_Excerpted text_
*** Begin section ***

A hard cap on international student arrivals is ‘terrible’ policy
A “blunt, hard cap” on the number of international students entering Australia would be “a terrible policy tool”, says Labor MP Julian Hill.
Influential federal Labor backbencher Julian Hill has warned that introducing a “blunt, hard cap” on the number of international students entering the country would be “a terrible policy tool” and undo the benefits Australia has gained from international education.
The Albanese government is moving towards applying a cap on the number of international student visas issued as a way to quickly reduce student numbers and undercut the opposition’s push to make high migration a key issue at the coming federal election.
Speaking to The Australian as he leaves his role as co-convener of the federal government’s Council for International Education, Mr Hill said there was “no doubt we need a mechanism” to control student numbers because, after Covid, global demand was “well beyond what Australia can or should accommodate”.
But “a hard cap would send a dreadful market signal globally and such a shock risks deterring the highest quality students, who are the ones we actually want”.
“A hard cap would be bad for Australia’s human capital and the talent pipeline, bad for soft power and bad for academic excellence and research,” Mr Hill said. “Let’s not risk killing the goose that laid the golden egg.”
Mr Hill, who was the Victorian government official in charge of the state’s international education strategy and development before he entered federal parliament, said it would be better to plan for the number of student visas within a range based on the capacity of the Department of Home Affairs.
“Planning ranges matched to departmental resources have long been in use with other visa categories and provide a mechanism for government to manage and control future student numbers,” he said.
An annual planning mechanism would be “disaggregated and signalled back to states and territories, the market and (education) providers”.
Mr Hill said this approach would have the advantage of forcing Australia to define, and maximise, the value international students brought to the country.
He said useful criteria should include: economic value; diversification of student source countries (which helped minimise risk, enriched student experience and brought soft-power dividends); bolstering of research resources; geographic spread around Australia; and provision of a talent pipeline of highly skilled young migrants.

*** End section ***

_Data records_
*** Begin section ***

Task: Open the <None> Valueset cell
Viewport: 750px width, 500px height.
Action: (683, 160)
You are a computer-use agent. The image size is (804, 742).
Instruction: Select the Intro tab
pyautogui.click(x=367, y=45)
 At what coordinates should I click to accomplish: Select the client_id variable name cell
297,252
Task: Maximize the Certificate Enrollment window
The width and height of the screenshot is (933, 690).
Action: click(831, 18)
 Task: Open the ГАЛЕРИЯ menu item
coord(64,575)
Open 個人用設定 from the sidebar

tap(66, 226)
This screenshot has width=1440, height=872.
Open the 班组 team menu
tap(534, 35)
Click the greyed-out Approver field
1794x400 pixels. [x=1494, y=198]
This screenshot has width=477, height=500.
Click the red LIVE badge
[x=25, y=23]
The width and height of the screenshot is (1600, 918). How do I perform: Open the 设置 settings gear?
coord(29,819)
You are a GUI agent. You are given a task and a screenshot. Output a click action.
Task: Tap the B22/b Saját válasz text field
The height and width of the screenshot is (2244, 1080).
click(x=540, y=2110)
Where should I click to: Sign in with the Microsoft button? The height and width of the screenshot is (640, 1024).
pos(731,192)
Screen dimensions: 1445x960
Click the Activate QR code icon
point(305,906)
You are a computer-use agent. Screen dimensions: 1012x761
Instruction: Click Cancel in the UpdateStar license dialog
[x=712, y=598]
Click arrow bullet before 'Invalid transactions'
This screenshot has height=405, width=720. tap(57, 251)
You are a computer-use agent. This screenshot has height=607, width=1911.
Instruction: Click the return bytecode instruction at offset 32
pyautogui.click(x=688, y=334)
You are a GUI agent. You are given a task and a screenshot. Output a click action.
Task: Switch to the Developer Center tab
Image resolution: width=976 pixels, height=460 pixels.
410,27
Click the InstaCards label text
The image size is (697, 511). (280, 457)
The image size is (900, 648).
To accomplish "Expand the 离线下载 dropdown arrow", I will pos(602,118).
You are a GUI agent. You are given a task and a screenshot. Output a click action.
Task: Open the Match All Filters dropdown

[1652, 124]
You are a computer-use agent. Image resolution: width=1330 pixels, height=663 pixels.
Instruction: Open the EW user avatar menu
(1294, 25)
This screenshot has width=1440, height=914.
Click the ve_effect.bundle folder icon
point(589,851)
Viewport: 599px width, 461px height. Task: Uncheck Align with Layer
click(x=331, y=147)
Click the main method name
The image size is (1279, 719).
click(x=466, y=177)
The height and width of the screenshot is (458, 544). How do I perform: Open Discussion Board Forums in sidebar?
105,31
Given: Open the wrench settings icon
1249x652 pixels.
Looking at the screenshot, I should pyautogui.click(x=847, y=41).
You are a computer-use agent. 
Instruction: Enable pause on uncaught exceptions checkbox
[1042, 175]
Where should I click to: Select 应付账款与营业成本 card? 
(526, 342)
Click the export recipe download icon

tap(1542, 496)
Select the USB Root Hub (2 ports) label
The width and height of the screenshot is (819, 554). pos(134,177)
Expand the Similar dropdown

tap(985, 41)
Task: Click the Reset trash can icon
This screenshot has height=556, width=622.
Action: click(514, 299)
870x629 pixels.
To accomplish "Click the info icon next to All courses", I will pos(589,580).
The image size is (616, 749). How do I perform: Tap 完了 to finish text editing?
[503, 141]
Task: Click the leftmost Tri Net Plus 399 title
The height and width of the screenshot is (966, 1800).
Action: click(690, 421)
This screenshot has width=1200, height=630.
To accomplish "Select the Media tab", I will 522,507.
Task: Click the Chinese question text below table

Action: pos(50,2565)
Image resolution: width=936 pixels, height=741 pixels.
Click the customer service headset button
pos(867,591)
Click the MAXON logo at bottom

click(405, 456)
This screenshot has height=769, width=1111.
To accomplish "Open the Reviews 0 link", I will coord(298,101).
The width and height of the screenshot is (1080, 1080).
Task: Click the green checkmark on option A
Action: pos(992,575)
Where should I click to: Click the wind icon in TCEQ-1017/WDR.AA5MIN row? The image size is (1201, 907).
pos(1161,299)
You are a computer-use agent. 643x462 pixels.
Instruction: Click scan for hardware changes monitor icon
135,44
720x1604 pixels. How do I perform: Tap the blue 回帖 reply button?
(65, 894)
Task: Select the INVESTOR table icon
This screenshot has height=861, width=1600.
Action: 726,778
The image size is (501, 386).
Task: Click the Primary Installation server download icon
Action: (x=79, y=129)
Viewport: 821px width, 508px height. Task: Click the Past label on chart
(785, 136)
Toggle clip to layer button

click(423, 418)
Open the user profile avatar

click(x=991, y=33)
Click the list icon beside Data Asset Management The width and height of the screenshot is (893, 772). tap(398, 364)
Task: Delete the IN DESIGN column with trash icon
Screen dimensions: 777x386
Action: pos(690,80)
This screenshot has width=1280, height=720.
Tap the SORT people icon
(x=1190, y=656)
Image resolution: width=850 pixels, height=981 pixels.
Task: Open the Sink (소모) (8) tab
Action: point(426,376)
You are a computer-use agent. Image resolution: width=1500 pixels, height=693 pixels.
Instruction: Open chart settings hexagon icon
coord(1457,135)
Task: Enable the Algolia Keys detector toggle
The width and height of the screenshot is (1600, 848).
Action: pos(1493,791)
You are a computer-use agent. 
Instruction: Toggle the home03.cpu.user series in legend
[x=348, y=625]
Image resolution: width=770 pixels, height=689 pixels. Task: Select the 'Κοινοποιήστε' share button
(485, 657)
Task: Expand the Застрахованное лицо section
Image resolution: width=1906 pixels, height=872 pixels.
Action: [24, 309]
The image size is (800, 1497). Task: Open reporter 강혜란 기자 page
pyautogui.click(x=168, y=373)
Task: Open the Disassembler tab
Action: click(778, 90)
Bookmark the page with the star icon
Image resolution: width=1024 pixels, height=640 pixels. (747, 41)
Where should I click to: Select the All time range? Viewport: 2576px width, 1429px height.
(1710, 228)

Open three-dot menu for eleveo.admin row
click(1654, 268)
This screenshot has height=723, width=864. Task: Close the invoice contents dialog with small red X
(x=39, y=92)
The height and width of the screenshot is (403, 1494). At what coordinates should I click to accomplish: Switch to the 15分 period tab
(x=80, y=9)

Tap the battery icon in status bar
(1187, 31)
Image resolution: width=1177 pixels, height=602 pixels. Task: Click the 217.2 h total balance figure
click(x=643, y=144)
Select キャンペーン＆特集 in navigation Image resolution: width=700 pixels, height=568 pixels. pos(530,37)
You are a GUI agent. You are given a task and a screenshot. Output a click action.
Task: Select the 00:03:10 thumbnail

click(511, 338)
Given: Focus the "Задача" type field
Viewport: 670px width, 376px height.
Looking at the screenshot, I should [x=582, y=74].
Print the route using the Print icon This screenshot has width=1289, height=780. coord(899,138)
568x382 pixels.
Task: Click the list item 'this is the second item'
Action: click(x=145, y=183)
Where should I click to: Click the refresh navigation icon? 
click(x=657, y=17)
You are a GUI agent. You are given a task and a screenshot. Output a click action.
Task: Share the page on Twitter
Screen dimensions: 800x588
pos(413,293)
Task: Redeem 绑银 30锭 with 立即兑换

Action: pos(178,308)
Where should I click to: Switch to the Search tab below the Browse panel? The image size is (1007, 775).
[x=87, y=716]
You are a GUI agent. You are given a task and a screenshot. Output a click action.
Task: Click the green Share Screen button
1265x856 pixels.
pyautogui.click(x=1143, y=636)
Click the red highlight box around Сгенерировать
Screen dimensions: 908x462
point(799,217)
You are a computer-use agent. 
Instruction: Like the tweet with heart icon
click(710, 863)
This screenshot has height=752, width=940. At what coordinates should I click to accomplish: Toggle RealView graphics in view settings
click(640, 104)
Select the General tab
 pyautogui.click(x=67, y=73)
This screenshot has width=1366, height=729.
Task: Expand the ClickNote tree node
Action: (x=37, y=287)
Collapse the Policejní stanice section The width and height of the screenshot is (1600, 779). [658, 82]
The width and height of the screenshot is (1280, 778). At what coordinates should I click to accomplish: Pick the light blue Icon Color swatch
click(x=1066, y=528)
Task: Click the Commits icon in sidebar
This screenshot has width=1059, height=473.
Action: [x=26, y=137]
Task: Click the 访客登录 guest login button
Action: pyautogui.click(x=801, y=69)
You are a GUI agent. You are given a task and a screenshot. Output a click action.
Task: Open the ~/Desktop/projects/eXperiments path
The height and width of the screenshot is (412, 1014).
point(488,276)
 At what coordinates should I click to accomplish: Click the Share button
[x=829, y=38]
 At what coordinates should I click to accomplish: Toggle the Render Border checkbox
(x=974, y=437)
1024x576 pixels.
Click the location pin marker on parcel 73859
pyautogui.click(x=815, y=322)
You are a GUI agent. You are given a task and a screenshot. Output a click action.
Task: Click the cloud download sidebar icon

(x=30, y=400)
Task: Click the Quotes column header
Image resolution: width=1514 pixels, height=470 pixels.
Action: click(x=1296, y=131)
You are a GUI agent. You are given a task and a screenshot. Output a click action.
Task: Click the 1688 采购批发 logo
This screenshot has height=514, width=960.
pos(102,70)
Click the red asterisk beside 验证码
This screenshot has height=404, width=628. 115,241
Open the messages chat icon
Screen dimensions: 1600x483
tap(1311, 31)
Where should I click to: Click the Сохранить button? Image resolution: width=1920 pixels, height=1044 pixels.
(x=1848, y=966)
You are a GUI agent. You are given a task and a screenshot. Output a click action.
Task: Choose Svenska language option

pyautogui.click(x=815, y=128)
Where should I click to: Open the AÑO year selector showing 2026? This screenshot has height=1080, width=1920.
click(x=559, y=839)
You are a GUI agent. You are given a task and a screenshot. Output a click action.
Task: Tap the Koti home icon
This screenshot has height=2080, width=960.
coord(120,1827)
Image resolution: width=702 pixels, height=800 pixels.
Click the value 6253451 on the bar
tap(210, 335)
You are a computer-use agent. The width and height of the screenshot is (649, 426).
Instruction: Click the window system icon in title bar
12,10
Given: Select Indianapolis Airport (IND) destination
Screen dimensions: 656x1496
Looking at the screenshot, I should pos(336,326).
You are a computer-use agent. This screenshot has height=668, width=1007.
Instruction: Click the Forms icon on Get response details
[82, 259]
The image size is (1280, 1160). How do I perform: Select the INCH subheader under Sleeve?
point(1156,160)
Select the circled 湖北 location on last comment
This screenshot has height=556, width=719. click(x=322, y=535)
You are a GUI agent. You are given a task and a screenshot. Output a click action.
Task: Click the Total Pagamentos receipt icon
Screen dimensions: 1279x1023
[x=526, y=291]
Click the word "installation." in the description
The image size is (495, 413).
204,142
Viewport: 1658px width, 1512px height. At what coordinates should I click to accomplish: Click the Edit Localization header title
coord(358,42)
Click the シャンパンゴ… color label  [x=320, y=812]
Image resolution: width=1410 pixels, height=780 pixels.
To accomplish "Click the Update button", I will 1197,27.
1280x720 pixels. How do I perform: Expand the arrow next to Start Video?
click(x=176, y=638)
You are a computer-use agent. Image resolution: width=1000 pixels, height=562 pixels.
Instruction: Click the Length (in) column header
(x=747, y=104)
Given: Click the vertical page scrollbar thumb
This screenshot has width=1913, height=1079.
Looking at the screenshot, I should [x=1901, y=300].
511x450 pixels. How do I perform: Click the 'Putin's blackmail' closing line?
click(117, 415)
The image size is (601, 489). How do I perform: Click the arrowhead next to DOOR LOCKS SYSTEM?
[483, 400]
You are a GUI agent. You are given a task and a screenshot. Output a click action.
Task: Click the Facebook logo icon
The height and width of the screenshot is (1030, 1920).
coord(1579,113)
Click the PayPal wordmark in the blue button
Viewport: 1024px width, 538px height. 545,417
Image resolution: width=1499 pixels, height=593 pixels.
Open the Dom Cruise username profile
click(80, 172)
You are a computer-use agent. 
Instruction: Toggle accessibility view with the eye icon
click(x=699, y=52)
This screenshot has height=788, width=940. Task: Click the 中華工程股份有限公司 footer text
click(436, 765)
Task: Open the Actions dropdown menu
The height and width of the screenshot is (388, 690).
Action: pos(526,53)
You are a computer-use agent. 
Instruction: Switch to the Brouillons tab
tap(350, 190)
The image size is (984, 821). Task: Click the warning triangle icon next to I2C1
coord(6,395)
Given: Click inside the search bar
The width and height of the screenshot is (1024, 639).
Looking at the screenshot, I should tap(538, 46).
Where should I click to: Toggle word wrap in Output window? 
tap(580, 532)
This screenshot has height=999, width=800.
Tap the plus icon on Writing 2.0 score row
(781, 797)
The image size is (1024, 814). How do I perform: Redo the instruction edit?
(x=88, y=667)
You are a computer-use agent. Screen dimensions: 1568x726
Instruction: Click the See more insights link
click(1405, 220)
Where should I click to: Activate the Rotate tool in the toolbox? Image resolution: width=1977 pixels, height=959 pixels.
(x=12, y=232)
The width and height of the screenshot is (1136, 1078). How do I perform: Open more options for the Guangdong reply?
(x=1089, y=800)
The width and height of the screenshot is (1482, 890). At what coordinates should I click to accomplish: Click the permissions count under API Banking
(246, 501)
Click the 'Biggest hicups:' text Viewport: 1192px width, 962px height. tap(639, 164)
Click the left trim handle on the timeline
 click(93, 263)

*** End section ***

_Problems to work on_
[1] In the article about capping international student arrivals, what role is Julian Hill leaving as he speaks to The Australian?
[2] Continue the article about capping international student arrivals, picking up after its final sentence.

_Outputs by task_
[1] He is leaving his role as co-convener of the federal government's Council for International Education.

[2]
Mr Hill said some tough decisions would be necessary. He said that in the private vocational education and training market “there is no discernable migration pathway or economic benefit to Australia from many of the higher-volume courses currently being taught”.
“In a world where student numbers are controlled in aggregate it’s difficult to imagine why Australia would continue to let students come onshore and study lower-value VET courses like certificates of marketing, business, leadership, management and so on,” Mr Hill said.
Australia had been chasing growth in student numbers “without sufficient or intentional focus on or where the growth in students is happening”, he said.
“We’ve inherited a terrible mess (with student visas) as the system had no way of controlling onshore student numbers, and the previous government ignored serious and well-documented integrity issues,” he said.
Following Mr Hill’s departure as co-convener of the government’s Council for International Education, it is understood the other co-convener, Phil Honeywood, will continue as convener.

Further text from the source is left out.